Written problem —
Can you repeat, word for word, the stretch of the article on retaining existing industry from "It’s not a new" through "a perfect world."?

Document segment —
______________________________

It’s not a new country song.  It’s a fact of life.  If we don’t show our existing industry a little “love,” they will leave.

 

Many folks view economic development efforts to be the attraction of new industry to the area, and that’s certainly part of it.  Another, and probably more important aspect of economic development, is the retention of existing business.  In a perfect world, existing industry would have no local issues, would be perfectly happy in your community, and would gladly sing your community’s praises to anybody who would listen.  Unfortunately, as your momma probably told you years ago, we don’t live in a perfect world.

 

An industry retention plan is key to keeping your local industries.  I call it “loving up” on them.  Local leaders, and especially economic developers, need to be in constant contact with local industry to find out if issues are arising that can be helped on a local level.  The issue could be as simple as help with traffic control at shift change, or as critical as workforce needs not being met.  Whatever the issue, the local leaders need to know about and work with existing industry to solve the problems.  According to David Hutchison, economic developer for Butler County, “You don’t need to know the answers to all their questions, you just need to know how to put them in touch with the people that do!”

 

It may seem obvious why existing industries are important – they add to the employment base, pay taxes into the community, and contribute in many other ways to local efforts. However, existing industries are also key in two other ways.  The first is expansion.  Gary Faulkner, economic developer for Lowndes County puts it this way, “Existing industry is the primary engine of both job creation and local investments in our community.”  When an existing industry needs to expand their production, the hope would be that the expansion happens in your community.  Studies show that 50-80% of new jobs come from existing industry. “I feel like it (business retention and expansion) could be the most important part of our mission because most of the growth in local jobs comes from existing industry,” according to Wayne Vardaman, head of the Dallas County Economic Development Authority.  However, if the company is having problems locally, and is getting no help from the local community, odds are that the expansion, and maybe the whole plant, will end up going somewhere else.

______________________________

Dataset rows —
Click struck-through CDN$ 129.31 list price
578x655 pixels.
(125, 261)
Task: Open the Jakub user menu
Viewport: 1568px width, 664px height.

______________________________

Exercise output —
It’s not a new country song.  It’s a fact of life.  If we don’t show our existing industry a little “love,” they will leave.

 

Many folks view economic development efforts to be the attraction of new industry to the area, and that’s certainly part of it.  Another, and probably more important aspect of economic development, is the retention of existing business.  In a perfect world, existing industry would have no local issues, would be perfectly happy in your community, and would gladly sing your community’s praises to anybody who would listen.  Unfortunately, as your momma probably told you years ago, we don’t live in a perfect world.